Quimper Park

quimper park

Quimper Park is in the seaside community of Oak Bay, one of thirteen communities that forms the Capital Regional District of British Columbia. Located close to the Chinese Cemetery and Trafalger Park, Quimper Park is a residential park with a playground that has a swing, slide and play set with a wood chip base. A small sand box is found near the play area.  The quarter of a hectare grassy lot is great place to kick around a soccer ball or play a game of frisbee.  There is a small asphalt area designed for basketball. This park has benches and is surrounded by homes and has a low fence along the quiet roadside. There are washrooms and a small shelter area for picnics. There are some small roadside trees. The Abkhazi Gardens, Gonzales Hill Regional Park, Harling Point Green Space, Trafalger Park and Gonzales Beach Park, in Victoria, are near by.

Geographic Location N48º 25’ 35”  W123º 18’ 27”

Quimper Park can be reached from the Trans-Canada Highway. Continue along the Hwy 1 into Victoria as it becomes Douglas Street. Turn off Douglas onto Hillside Avenue to head east. Stay on Hillside Avenue as it becomes Lansdowne Road. Continue along Lansdowne Road to reach Foul Bay Road. Turn right onto Foul Bay Road and continue along Foul Bay Road to reach King George Terrace. Make a left turn then immediately turn right onto Crescent Road and follow to Quimper Street. The park is on the left between the residential homes.  There is limited off street parking in this residential neighborhood.  City buses travel close to this park.

Willows Beach Park

Willows Beach Park is in the seaside community of Oak Bay, part of the Capital Regional District of British Columbia. Formed by a sandy beach about 6 blocks long, Willows Beach Park is idyllic seashore as it is one of the rare sandy beaches in the CRD.  It a great place to observe the local flora and fauna. Stroll from Cattle Point in Uplands Park to the Oak Bay Kiwanis Tea House on the south end.

The park also has a grassy area is just inland of the Tea House, a seasonal concession, where volleyball games and other activities occur.  The slides, swings, benches, and toilet facilities provide an opportunity for the kids to play and to slow even the most ambitious walkers.  A Songhees Indian Village, the Sitchanalth Village, was unearthed during the construction of the toilet facilities in the 1970’s.  The Sitchanalth Village provided artifacts from 2,600 to 10, 000 years ago. This grassy area is bordered by Garry oak trees and a hedge along the parking lot. A granite rock fence forms a perimeter along Beach Drive.

Geographical location N48° 26′ 2″ W123° 18′ 18″

You can get to Willows Beach Park is from Bowker or Dalhousie Avenues along Beach Drive.  Some off street parking is available along Esplanade Street and Dalhousie Street.

You can extend your walk toward the rocky point of Cattle Point.  Alternatively stroll in the opposite direction past the Tea House and continue along Beach Drive toward Haynes Park and Turkey Head Walkway near the Oak Bay Marina.   Glenlyon School and surrounding residential areas display some of the beautiful manicured gardens of the area.  Numerous park benches and beach access points permit a leisurely stroll along the way to Haynes Park and Oak Bay Marina. This park is on the city bus route.

## ROWS
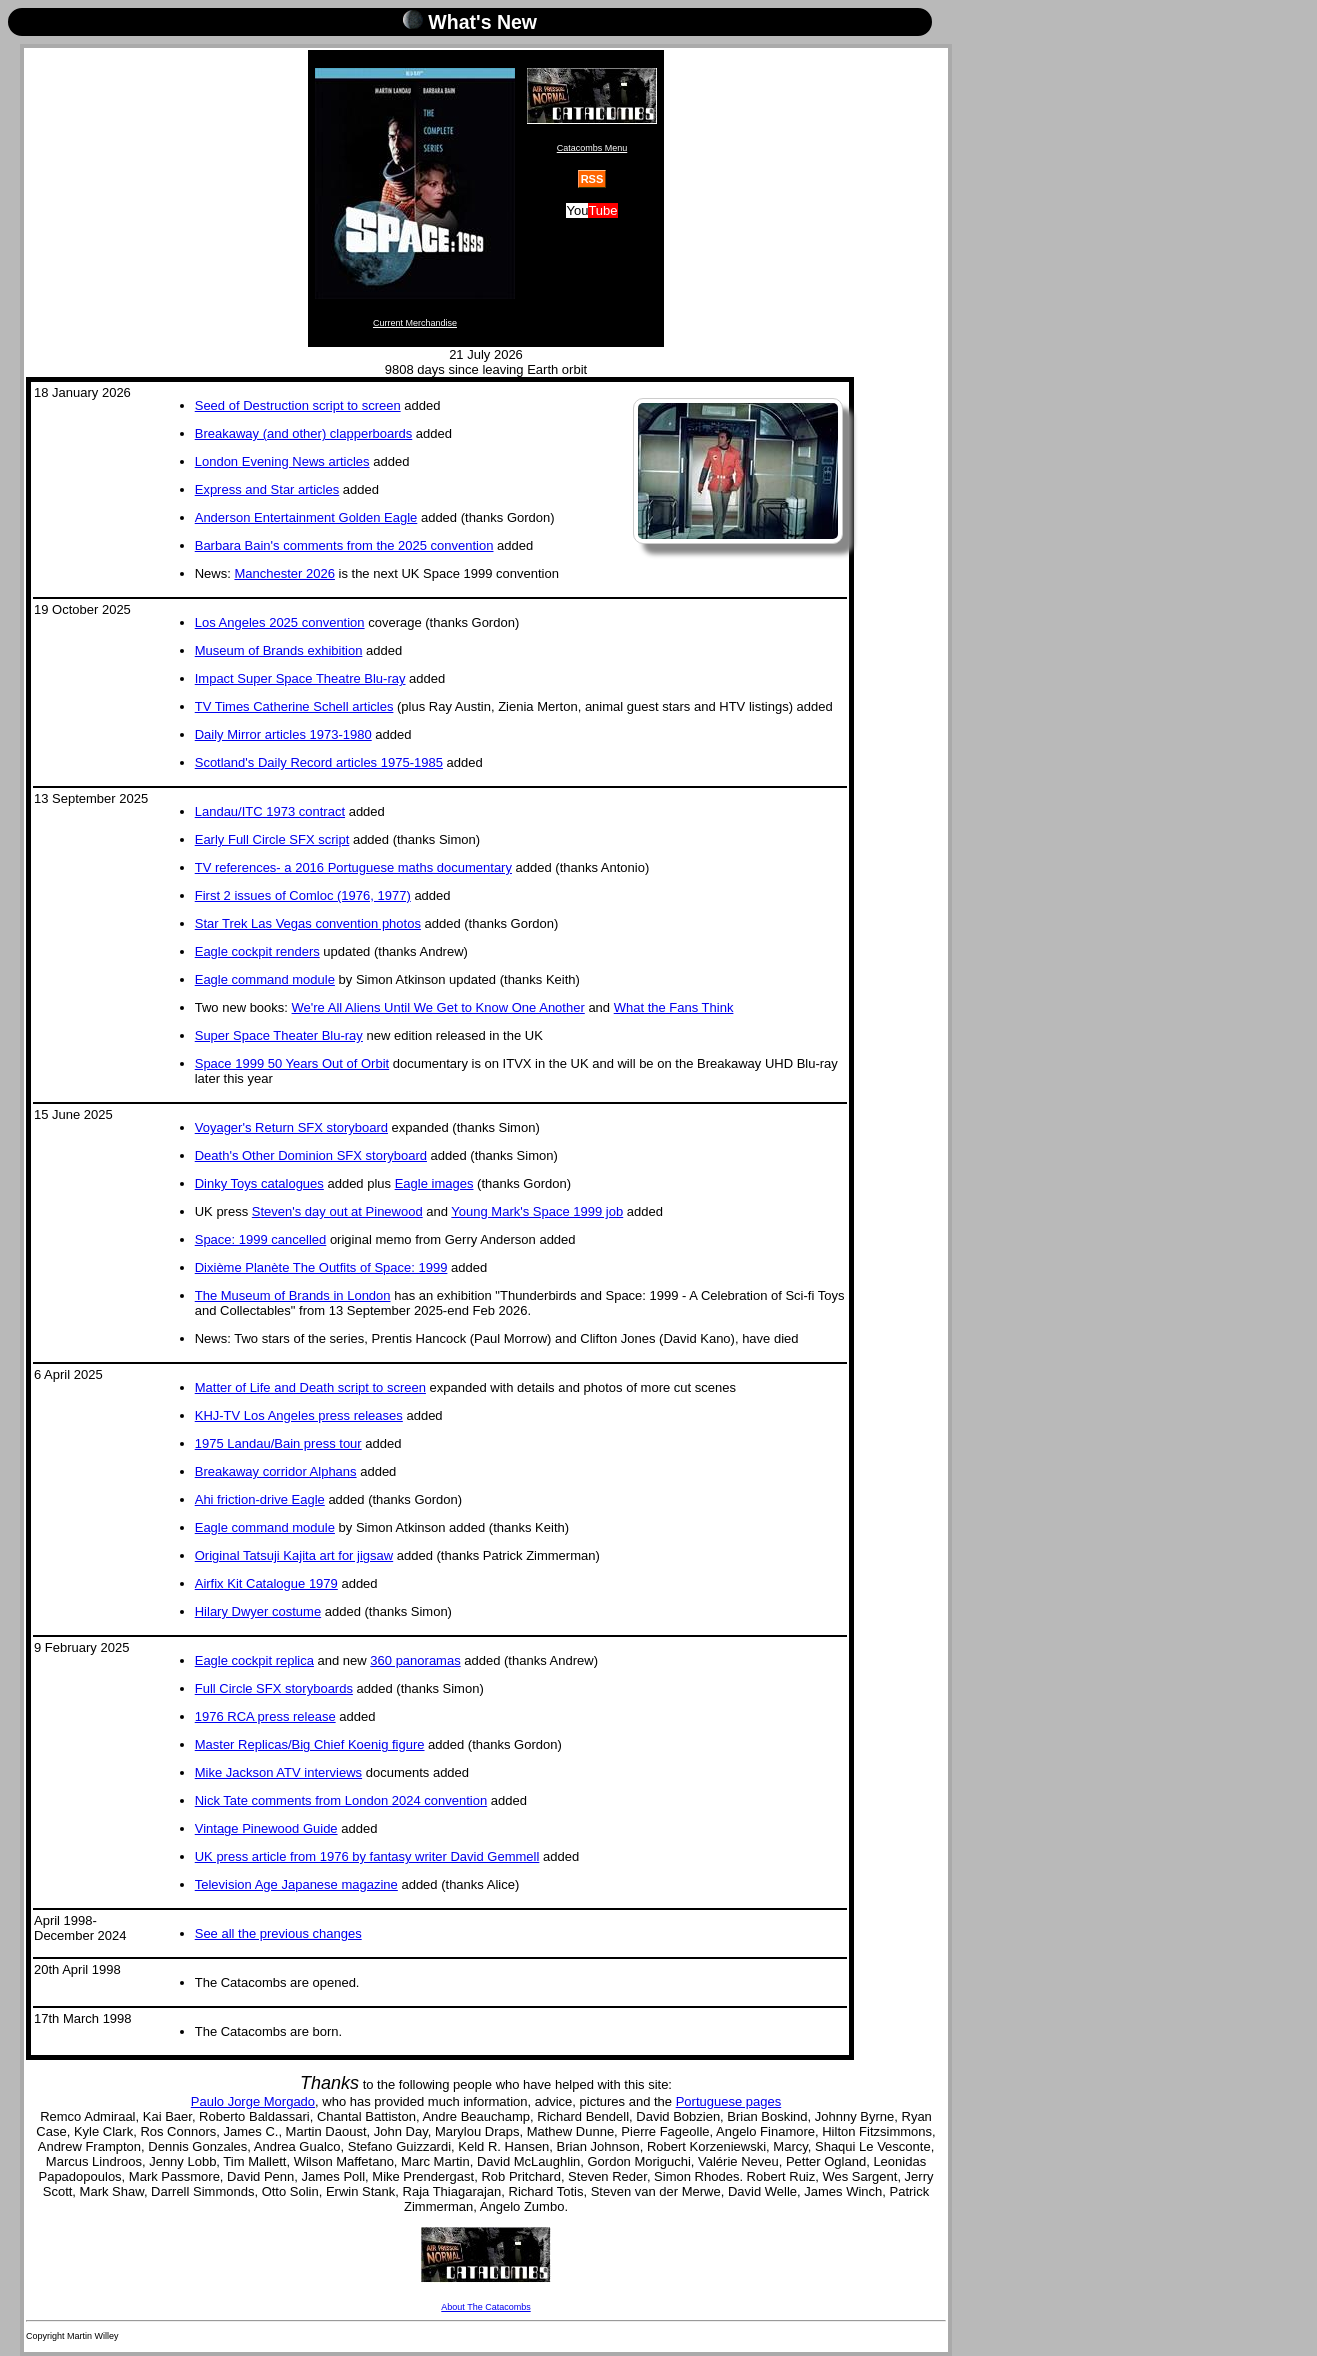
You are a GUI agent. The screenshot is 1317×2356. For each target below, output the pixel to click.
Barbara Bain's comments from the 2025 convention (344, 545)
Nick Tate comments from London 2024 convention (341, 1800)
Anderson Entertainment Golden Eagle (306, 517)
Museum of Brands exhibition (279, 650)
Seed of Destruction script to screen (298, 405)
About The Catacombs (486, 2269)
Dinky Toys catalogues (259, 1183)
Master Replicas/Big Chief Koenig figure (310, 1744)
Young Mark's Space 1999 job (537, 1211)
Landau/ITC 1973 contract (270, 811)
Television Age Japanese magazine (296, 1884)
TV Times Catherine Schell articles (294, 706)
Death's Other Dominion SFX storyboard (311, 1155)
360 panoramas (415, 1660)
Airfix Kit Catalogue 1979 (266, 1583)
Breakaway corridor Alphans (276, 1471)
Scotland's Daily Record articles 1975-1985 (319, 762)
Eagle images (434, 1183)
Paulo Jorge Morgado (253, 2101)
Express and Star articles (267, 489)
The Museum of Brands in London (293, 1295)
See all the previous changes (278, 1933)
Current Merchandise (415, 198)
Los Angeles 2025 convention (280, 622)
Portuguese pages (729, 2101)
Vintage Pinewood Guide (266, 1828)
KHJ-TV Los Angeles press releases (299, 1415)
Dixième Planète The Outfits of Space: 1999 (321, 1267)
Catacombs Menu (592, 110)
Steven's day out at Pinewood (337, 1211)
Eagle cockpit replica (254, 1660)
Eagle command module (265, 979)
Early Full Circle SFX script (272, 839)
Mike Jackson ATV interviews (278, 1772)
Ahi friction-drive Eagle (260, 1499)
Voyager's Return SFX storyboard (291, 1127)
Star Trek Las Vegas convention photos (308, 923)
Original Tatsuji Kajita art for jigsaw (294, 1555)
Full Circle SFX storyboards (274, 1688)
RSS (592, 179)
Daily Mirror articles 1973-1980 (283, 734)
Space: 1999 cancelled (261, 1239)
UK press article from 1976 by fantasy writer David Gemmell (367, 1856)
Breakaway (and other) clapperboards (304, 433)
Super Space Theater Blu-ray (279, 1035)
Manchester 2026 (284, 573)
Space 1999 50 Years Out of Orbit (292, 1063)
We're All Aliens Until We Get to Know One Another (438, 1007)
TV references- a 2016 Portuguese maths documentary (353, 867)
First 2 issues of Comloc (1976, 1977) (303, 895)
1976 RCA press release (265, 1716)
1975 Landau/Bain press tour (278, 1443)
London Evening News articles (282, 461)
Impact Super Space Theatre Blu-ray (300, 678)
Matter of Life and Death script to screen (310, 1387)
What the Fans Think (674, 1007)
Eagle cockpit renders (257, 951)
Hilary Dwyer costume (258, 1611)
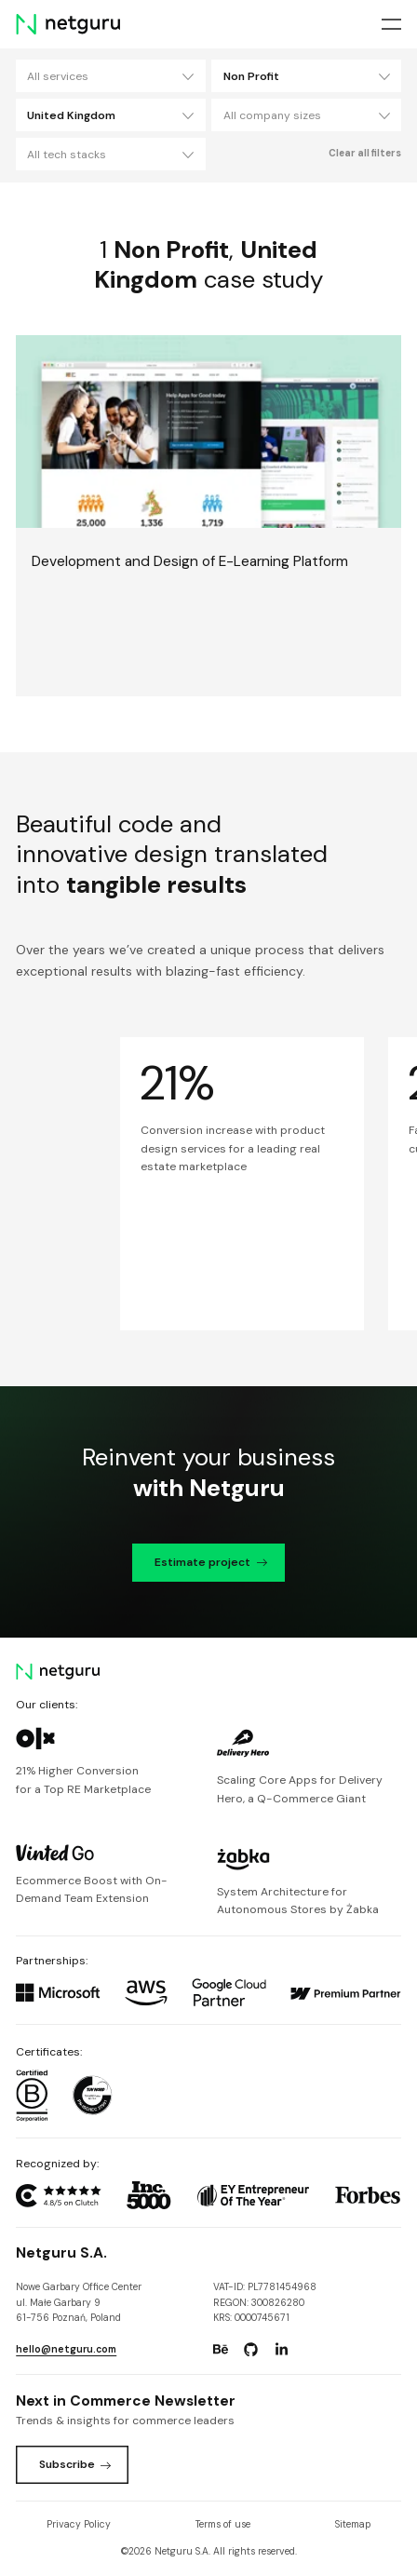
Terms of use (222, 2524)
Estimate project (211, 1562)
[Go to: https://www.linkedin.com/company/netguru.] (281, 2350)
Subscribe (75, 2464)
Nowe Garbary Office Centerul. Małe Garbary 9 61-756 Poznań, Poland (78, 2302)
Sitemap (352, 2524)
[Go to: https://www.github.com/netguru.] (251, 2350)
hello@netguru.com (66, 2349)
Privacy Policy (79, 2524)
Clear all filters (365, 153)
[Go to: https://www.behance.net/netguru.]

## TASK SET
1. According to the park guide, how large is the grassy lot at Quimper Park?
2. Echo the passage of the park guide starting at "Willows Beach Park is in" and ending at "the south end.".
The records are separate material and unrelated to the park guide.

## SOLUTIONS PER TASK
1. A quarter of a hectare.

2.
Willows Beach Park is in the seaside community of Oak Bay, part of the Capital Regional District of British Columbia. Formed by a sandy beach about 6 blocks long, Willows Beach Park is idyllic seashore as it is one of the rare sandy beaches in the CRD.  It a great place to observe the local flora and fauna. Stroll from Cattle Point in Uplands Park to the Oak Bay Kiwanis Tea House on the south end.